Burkina Faso : mutinerie chez les CRS

Les policiers des Compagnies républicaines de sécurité (CRS) ont rejoint ce mercredi le mouvement de protestation qui secoue le Burkina Faso depuis le 22 février dernier. L’opposition manifestera ce samedi à Ouagadougou, la capitale burkinabè.

La mutinerie a gagné les rangs des CRS (Compagnies républicaines de sécurité) au Burkina Faso. La révolte a commencé mercredi soir, vers 22h (GMT, heure locale), au début du couvre-feu dans une caserne des compagnies républicaines de sécurité (CRS) du quartier de Dassasgho, dans l’est de la capitale Ouagadougou. Les policiers ont commencé à tirer en l’air dans la caserne avant de sortir dans les rues du quartier tout en continuant à faire usage de leurs armes. La mutinerie a repris jeudi matin aux alentours du commissariat central de Ouagadougou et s’est étendue à d’autres grandes villes du pays comme Bobo-Dioulasso, Fada N’Gourma, Dédougou, Manga et Pô. Les policiers de ces villes ont également tiré en l’air.

Tous contre Compaoré

Plusieurs mutineries de militaires et notamment de soldats de la garde présidentielles ont eu lieu au Burkina-Faso depuis le début du mois d’avril. La protestation militaire s’était apaisée après que le chef de l’État burkinabè Blaise Compaoré a limogé les chefs d’état-majors des armées. Il a également dissous le gouvernement du Premier ministre Tertius Zongo. Luc Adolphe Tiao lui a succédé. Ce dernier a formé un gouvernement composé essentiellement de proches et de fidèles du chef de l’Etat qui s’est lui-même attribué le ministère de la Défense.

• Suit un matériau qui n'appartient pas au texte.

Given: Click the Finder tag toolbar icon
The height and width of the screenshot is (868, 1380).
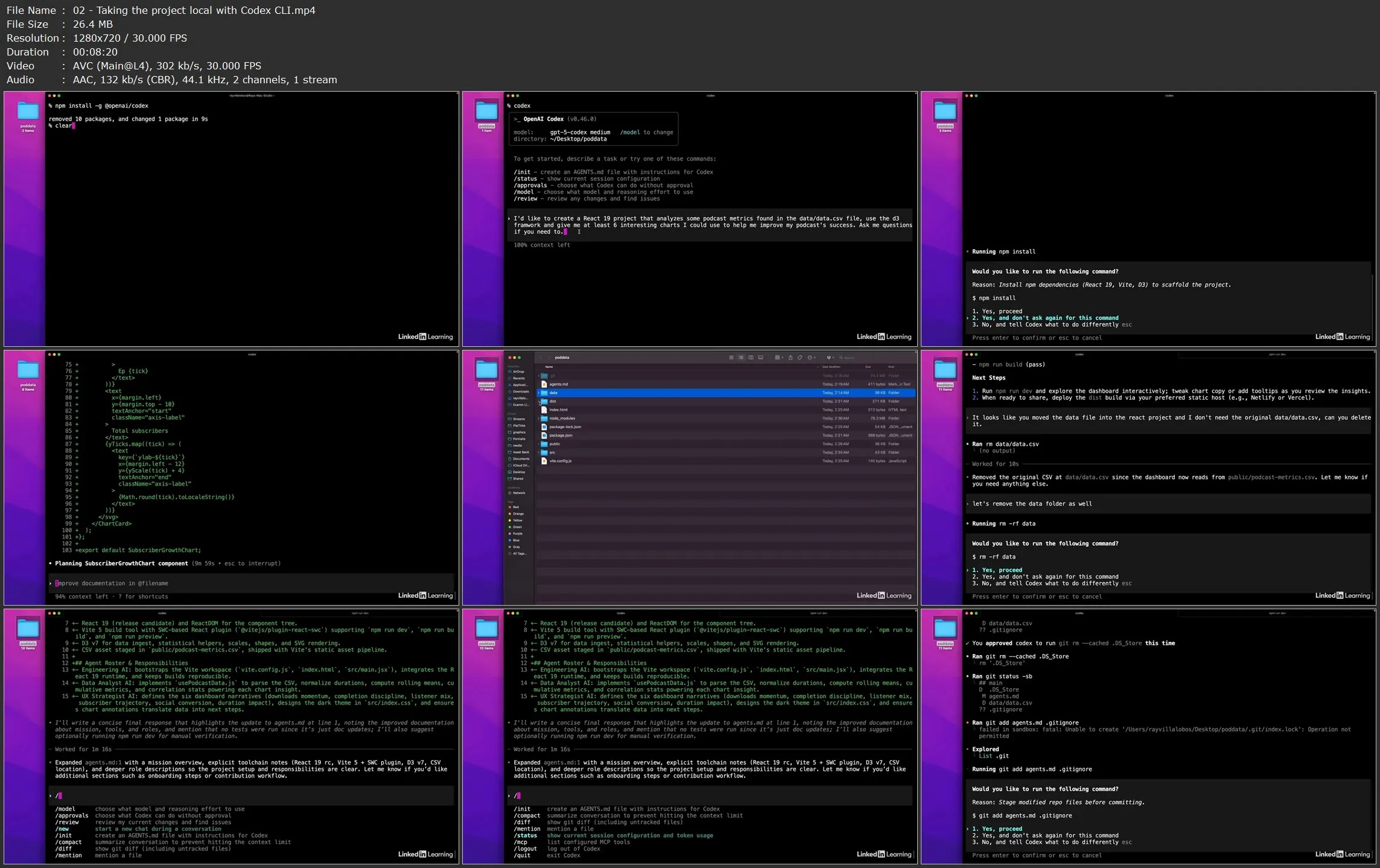Looking at the screenshot, I should (800, 358).
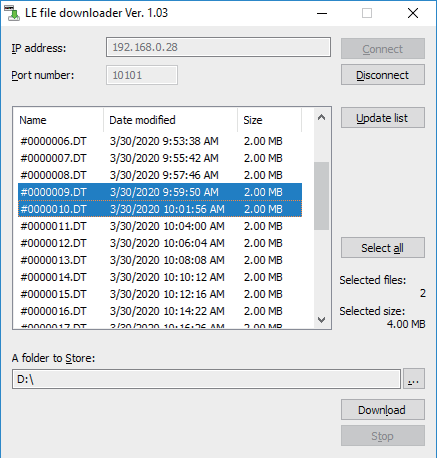
Task: Minimize the LE file downloader window
Action: click(x=322, y=13)
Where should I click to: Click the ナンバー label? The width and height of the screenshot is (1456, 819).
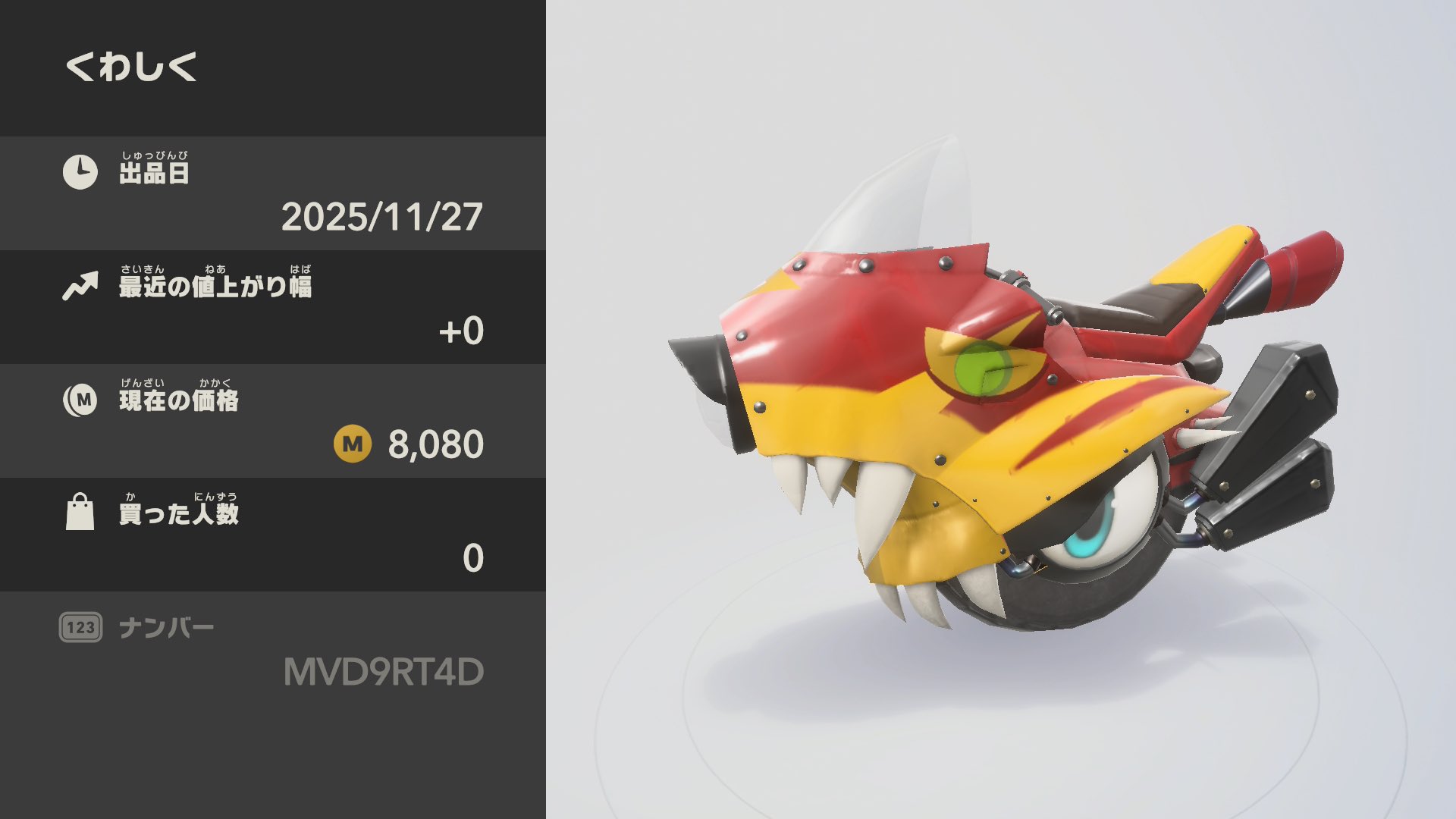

Le Burkina Faso est en proie à une forte contestation sociale depuis le mois de mars. Les manifestations d’étudiants et de commerçants se succèdent. De violentes manifestations se sont également déroulées ce mercredi à Koudougou, à l’Ouest de la capitale burkinabè. Plusieurs centaines de commerçants et d’étudiants ont incendié le domicile du maire de la ville ainsi que le siège de la police municipale. Ces actes de vandalisme ont été perpétrés en réponse à la fermeture d’une quarantaine de boutiques par les autorités municipales, en raison du non-payement d’arriérés de la taxe locale commerciale. L’opposition burkinabè a appelé ce samedi à une manifestation contre le régime Compaoré.